Menschen sind sehr kreativ. Gehen wir von einer Secure-Print-Lösung aus, die im Druckbereich technisch das Höchstmass an Sicherheit bietet. Gehen wir weiters von einer Data-Leaque-Protection oder zumindest Prevention-Lösung aus, die den Transfer über das Internet in welcher Form auch immer weitestgehend unterbindet. So nähern wir uns immer mehr der Beantwortung der Frage des kleinen unscheinbaren Wörtchens “sicher”. Aber die Kreativität kennt keine Grenzen. Mit einer Kamera den Bildschirm abzufotografieren und so die Informationen in ein weiteres Format zu transformieren und aus dem Unternehmen zu transportieren kann an dieser Stelle technisch kaum verhindert werden. Wenn wir an dieser Stelle angelangt sind, dann kann die Information auch nicht jedem zur Verfügung gestellt werden. Es wäre aber auch wieder lösbar und zwar mit organisatorischen Mitteln. Es gibt nur eine bestimmte Anzahl an Terminals, die auf die Information zugreifen können. Terminals können lokal keine Dateien speichern und können auch weitestgehend in ihren Fähigkeiten und Funktionalitäten eingeschränkt werden. Der Raum indem der Terminal steht darf nicht mit einer Kamera (in welcher Form immer) betreten werden und mittels einer Videoüberwachung wird dies auch kontrolliert. So kann man ein Höchstmass an Sicherheit bieten und benötigt hierfür nicht einmal eine Vielzahl an Installationen oder Investitionen.

Die unscheinbare Frage “Was ist sicher?” ist somit in der IT-Sicherheit entscheidend, da die IT-Sicherheit nur ein Supportprozess der Informationssicherheit ist und die IT wiederum nur Supportprozess der Geschäftsprozesse eines Unternehmens. Im Laufe der Klärung der Frage ist auch ersichtlich, warum es eine Rolle spielt, dass die IT nur als Supportprozess gesehen wird. Denn grundlegend schützt man nicht die IT an sich, sondern den Geschäftsprozess der durch und mit der IT am Laufen gehalten wird. In diesem Geschäftsprozess werden die Informationen benötigt um sie weiter zu verarbeiten im Rahmen der Wertschöpfungs- bzw. Wertschaffungskette.

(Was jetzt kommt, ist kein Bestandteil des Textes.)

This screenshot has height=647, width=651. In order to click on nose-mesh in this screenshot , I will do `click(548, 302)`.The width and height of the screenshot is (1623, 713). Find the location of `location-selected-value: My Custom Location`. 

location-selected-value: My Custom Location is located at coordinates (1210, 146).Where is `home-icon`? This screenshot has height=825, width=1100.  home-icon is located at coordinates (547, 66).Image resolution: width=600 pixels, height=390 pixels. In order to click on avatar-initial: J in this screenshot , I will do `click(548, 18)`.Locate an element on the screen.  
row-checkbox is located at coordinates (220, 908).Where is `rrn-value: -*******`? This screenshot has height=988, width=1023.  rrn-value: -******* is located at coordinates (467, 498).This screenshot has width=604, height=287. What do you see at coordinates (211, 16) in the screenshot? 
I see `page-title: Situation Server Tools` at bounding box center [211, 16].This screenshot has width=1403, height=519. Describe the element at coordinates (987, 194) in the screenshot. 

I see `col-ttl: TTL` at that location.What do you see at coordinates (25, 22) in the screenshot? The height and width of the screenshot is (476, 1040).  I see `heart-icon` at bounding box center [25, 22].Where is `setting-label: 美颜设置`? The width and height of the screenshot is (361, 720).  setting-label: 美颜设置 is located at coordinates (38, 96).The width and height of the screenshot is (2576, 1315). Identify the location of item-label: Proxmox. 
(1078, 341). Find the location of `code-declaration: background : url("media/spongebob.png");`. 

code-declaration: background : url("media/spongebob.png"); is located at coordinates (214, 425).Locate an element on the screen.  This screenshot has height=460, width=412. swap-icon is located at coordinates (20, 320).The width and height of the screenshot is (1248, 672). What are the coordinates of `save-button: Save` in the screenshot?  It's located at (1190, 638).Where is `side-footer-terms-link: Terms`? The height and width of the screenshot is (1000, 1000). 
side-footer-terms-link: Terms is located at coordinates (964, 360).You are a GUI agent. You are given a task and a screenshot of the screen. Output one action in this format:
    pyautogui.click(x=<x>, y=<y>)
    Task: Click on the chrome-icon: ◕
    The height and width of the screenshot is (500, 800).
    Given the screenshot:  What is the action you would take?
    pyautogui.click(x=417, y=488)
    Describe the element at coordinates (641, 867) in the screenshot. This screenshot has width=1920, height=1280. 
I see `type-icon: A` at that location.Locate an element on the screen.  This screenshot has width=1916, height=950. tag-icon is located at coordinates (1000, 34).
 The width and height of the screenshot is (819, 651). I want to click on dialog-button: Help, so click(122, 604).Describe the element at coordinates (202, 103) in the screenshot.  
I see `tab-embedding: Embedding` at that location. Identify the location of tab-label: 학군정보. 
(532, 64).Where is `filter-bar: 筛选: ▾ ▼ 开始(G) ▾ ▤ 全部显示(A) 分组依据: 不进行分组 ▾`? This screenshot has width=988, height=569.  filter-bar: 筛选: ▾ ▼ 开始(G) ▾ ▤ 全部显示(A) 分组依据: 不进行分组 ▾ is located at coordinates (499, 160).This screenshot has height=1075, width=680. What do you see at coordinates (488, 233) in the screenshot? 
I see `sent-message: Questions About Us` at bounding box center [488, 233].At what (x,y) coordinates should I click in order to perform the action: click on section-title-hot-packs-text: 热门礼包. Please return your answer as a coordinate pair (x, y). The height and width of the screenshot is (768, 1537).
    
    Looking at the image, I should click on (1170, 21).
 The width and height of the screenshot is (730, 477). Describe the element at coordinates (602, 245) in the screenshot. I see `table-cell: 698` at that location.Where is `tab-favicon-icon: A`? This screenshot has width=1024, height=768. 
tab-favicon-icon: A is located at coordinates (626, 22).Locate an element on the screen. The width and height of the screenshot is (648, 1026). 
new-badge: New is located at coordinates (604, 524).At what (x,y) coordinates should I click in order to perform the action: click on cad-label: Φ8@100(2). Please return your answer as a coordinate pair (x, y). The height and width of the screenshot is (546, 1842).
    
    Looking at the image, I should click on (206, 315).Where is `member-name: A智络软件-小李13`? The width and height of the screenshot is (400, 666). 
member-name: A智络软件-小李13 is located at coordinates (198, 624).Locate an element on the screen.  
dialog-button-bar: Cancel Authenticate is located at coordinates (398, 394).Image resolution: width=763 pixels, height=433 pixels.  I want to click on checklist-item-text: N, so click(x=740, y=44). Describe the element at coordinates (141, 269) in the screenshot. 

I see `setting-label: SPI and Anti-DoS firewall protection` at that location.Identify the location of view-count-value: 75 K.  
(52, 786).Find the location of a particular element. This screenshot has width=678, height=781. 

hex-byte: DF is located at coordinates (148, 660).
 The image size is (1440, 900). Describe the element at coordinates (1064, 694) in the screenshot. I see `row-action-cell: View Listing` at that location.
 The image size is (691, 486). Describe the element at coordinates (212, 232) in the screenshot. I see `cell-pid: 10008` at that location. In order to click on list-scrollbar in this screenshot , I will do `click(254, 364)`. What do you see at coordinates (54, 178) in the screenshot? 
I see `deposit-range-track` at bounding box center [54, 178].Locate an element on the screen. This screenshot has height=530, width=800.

Betrachtet man die IT für sich alleine, so wird man im Schutzbereich nie bis in die Ebenen des Geschäftsprozesses vorstossen und diesen effizient und effektiv schützen können. Es ist jedoch, Dank den bisherigen Bestrebungen der IT-Branche, ein sehr weiter Weg bis an jene Stelle an der geklärt wird, was eigentlich für das Unternehmen “sicher” bedeutet und welche Auswirkungen eine Unterbrechung des Sicherheitsprozesses hat.

Komplizierter wird es sogar noch, wenn die Möglichkeiten des Social-Engineers in die Gleichung nach einer “sicheren” Lösung eingebracht werden. Oftmals stellt man im Zuge der Gespräche mit dem Kunden fest, dass es an einer Kommunikationsstrategie im Unternehmen gänzlich mangelt und versucht wird, diese über das Thema des Social-Engineerings zu erlangen. Dies ist aber völlig fehlgeleitet. Der Umgang mit externen Anrufern am Telefon kann das Social-Engineering in dieser Form nicht klären. Es kann die Gefahren und Angriffsmodelle eines Social-Engineers am Telefon aufzeigen und insofern schulen, dass ein möglicher Angriff erkannt werden kann. Wie aber mit diesem Angriff in weiterer Folge umgegangen wird, wie diesem begegnet wird, wie generell mit externen Sales-Anrufen umgegangen wird ist keine Frage des Social-Engineerings, sondern der Unternehmenskommunikation. Ähnlich der Erziehung von Kindern versuchen hier Unternehmen die Verantwortung und die Findung eines Lösungsprozesses von sich abzuschieben und an eine vermeintlich kompetente Stelle abzugeben. Aber gleich wie die Lehrerschaft nicht in der Lage ist, eine gute Kinderstube im Elternhaus zu ersetzen, weil ihr dafür einfach die Mittel und die zeitlichen und finanziellen Ressourcen fehlen, so kann auch ein externer IT-Dienstleister nicht ein völlig fehlgeleitetes internes Unternehmensmarketing verändern und korrigieren. Aber natürlich ist es dann leichter, nicht die eigenen Fehlentscheidungen zu erkennen sondern das Versagen an anderer Stelle zu suchen.